Let's take a look at some GIN indexes. To create this index, we're just going to say create index, and I've copied the name here, idx_orders_json_details. You could swap that around if you want, order_josn_details_idx. I don't super care. On orders_json. Then we need to say using gin. The default here is using B-tree, but we're going to say using gin over the details column. With that index in place, let's do select * from orders_json where details contains. Then we're going to open this up and we're going to say "status": shipped. With any luck, if we hit explain on that, you'll see the index condition. This one that we created up here, orders_json_details_idx. That index is being used for that containment operator. Now, it's not used for every operator, but for the containment operator and for the key existence operators, it is going to be used. I'll show you key existence here in a second. There is an option that you can pass to the index creation. You can say, "Hey, I actually don't care about the values. I just want to check some paths." And that will make your GIN index a little bit smaller, and we'll look at that in a second.

Let's move on and check some key existence. Let's just check for the existence of the customer key. You see we're still using that order_json_details. You can also do the any existence. You can say does it contain any of these keys, customer or foo? Still using that index and does it contain customer and foo? You'll see we're still using that index as well. We have the containment operator, the simple key existence, the key any and the key all operators. The index will be used for all of that.

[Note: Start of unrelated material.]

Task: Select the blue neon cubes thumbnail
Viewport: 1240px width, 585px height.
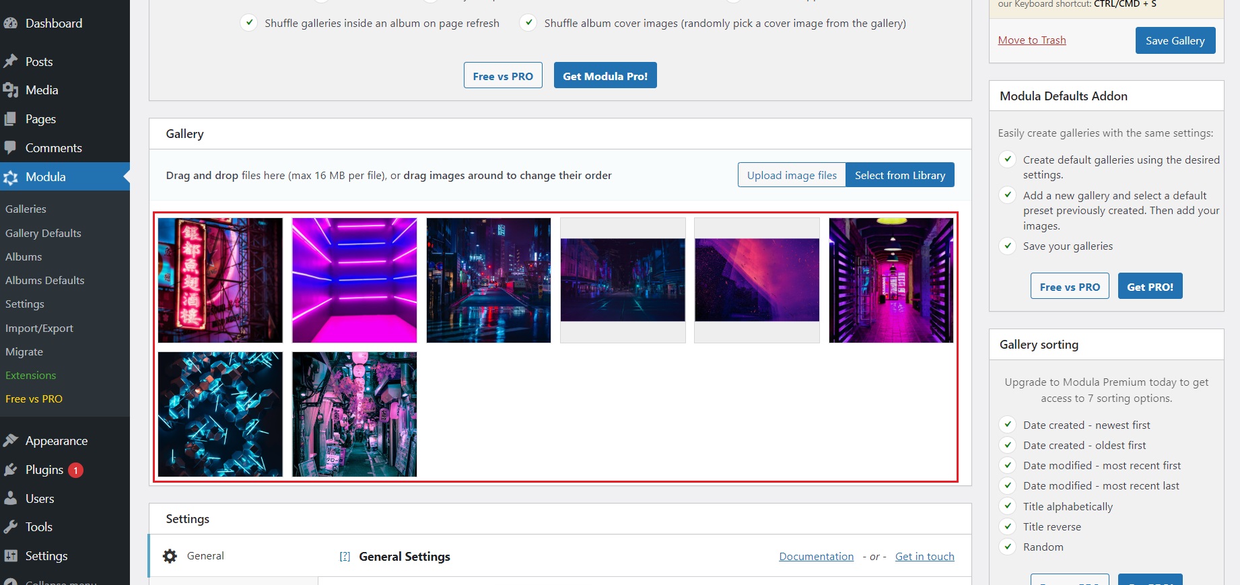Action: coord(220,414)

Now, let me show you that one other thing that you can pass through to the GIN creation index statement. By default, when you create this, you're actually passing jsonb_ops. That's the default parameter there. You can pass jsonb_path_ops. This is a little bit... It's a little bit more constricted. It gives you less flexibility, but it does give you higher performance. It only works with a certain subset of operators. Let's go ahead and drop index, that guy. We'll drop, that guy doesn't exist. Must have dropped it already. We'll create it back. Then if we explain this, you'll see we're just doing a scan on the table. The path_ops does not work with these key existence operators. It does, however, work with these containment operators. We can say status and shipped, and that will work with our new path_ops parameter for the GIN index. While this path_ops is a little less flexible, it might be exactly what you're looking for. It makes smaller indexes. It is more performant, but it only works with that containment operator. It works with the path existence operator and the path evaluation operator for evaluating Boolean conditions.

I'll leave those three operators down in the description below and a link to the Postgres docs where you can see that. You have to consider what types of queries are you going to be doing. You have to consider that always when creating an index. Just as an overview, a recap of indexing JSON. If you're going for a single, you're indexing a single value, a nested key or a top level key or something, you're indexing a single thing, your best bet is to use a B-tree index. The way that you can get there is a generated column or a functional index. That's going to be the smallest, the fastest, the most performant. That is what you want when you need something that is traditional.

When you need to index the entire JSON blob, you're going to need to use a GIN index. You have two options. You have jsonb_ops and jsonb_path_ops. Depending on what your queries look like, depends on which one you want to choose. Path_ops gives you less flexibility, but tighter indexes that are more performant and still work great with the containment operator. So maybe that would be the one that you would go for unless you specifically need some sort of key existence operators, in which case, you'll have to go with the default, which is jsonb_ops. You have a lot of options. JSON and Postgres is super powerful. You should wield it accordingly.

Now that you know exactly what you're doing, you can figure out the best structure for you. I don't think there's anything bad here. You just have to decide what are my needs, what are my use cases? Then pick of the many available options, which ones satisfy those requirements.